Ils heurtèrent quelque chose. En avançant les mains, Slade sentit une texture métallique sous ses doigts. C'était son véhicule. Il y pénétra à tâtons, mais, malheureusement les clés n'était pas sur le contact.
-" Impossible de le démarrer.", dit il à Alicia, sans rentrer dans les détails," Je regarde s'ils ont laissé quelque chose et on file à pied."
Il farfouilla sous le siège arrière et s'aperçut avec joie que les bandits n'avaient pas trouvé l'existence du second coffre de survie. Il y prit l'arme qu'elle contenait, un laser court à infra rouge, ainsi que des rations de survie, une lampe, une grosse corde et une couverture. Il mit tout cela dans un sac qu'il balança sur son épaule et fit signe à Alicia qu'il était prêt. Ils parcoururent une dizaine de mètres et s'enfoncèrent dans la forêt.

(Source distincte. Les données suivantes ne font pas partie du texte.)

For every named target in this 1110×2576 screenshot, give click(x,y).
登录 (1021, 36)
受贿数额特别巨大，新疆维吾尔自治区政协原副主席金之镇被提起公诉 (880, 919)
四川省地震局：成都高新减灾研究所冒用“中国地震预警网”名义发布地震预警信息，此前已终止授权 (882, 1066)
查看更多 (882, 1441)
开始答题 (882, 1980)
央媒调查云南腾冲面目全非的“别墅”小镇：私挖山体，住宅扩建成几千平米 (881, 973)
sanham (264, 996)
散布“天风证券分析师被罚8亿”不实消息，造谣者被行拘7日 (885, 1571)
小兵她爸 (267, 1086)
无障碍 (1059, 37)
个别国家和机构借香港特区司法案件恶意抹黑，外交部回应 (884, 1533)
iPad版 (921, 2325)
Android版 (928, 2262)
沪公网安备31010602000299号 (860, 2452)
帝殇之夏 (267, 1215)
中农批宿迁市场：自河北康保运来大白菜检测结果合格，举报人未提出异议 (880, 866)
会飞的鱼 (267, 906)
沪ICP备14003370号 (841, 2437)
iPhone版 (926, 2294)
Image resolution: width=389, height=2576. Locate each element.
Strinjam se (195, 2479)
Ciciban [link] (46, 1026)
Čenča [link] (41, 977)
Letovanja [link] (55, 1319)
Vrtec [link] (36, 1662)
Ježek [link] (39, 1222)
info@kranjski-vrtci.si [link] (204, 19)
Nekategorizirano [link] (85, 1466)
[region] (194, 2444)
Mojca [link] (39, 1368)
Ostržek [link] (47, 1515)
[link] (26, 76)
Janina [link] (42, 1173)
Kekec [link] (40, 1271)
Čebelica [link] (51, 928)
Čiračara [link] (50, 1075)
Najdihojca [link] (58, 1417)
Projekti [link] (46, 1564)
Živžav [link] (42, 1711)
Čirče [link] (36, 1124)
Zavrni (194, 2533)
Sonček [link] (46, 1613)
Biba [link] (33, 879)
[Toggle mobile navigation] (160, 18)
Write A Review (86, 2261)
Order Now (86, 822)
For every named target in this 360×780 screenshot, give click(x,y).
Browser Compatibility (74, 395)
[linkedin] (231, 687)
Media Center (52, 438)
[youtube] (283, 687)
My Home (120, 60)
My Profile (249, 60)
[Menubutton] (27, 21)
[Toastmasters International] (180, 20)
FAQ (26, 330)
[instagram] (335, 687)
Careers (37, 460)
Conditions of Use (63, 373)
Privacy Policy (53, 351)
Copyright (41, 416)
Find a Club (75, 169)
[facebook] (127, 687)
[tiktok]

Slade n'utilisait pas la lampe, pour ne pas se faire repérer, et ils couraient droit devant eux, sans rien voir. Des branches les giflaient, des ronces leur déchiraient les vêtements au passage, des pierres les faisaient trébucher mais ils se relevaient et continuaient à courir, inconscients du danger. Ils n'avaient que le désir de mettre le plus de distance possible entre le camp et eux. Ils passèrent à coté de précipices sans les voir. Ils dévalèrent des pentes qui, s'ils les avaient jugées en plein jour, leur auraient paru impraticables. Ils s'enfoncèrent dans des murs de broussaille denses et acérés, mais la force de leur volonté semblait être capable de venir à bout de tous les obstacles. Lorsqu'ils s'arrêtèrent, hors d'haleine et incapables de continuer, ils étaient très loin du camp, et s'écroulèrent sur le sol où ils s'endormirent, sans même avoir la force de sortir la couverture du sac.


Ils furent réveillés par le jour qui se levait. Ils tremblaient de froid, bien que ce fût l'été, car la rosée s'était déposée sur eux. Leurs vêtements n'étaient plus que des guenilles, et ils éclatèrent de rire ensemble en réalisant l'état pitoyable dans lequel ils se trouvaient. Leur peau était zébrée de griffures sanguinolentes, cicatrisées sommairement par la terre poussiéreuse qui les recouvrait de la tête aux pieds. Heureusement le miracle semblait continuer : ils s'étaient endormis près d'une rivière.
" J'ai l'impression de vivre dans un roman...", pensa Slade en se glissant avec volupté dans l'eau fraîche. "...depuis quelque temps, ma vie a pris une tournure irréelle, comme si quelqu'un la dirigeait de l'extérieur. Je suis toujours Slade, mais aussi quelqu'un d'autre, un être nouveau." Ses yeux se posèrent avec affection sur Alicia qui nageait en cercles autour de lui." Je suis comme elle. Son amnésie ressemble à une seconde naissance, et moi aussi je viens de renaître."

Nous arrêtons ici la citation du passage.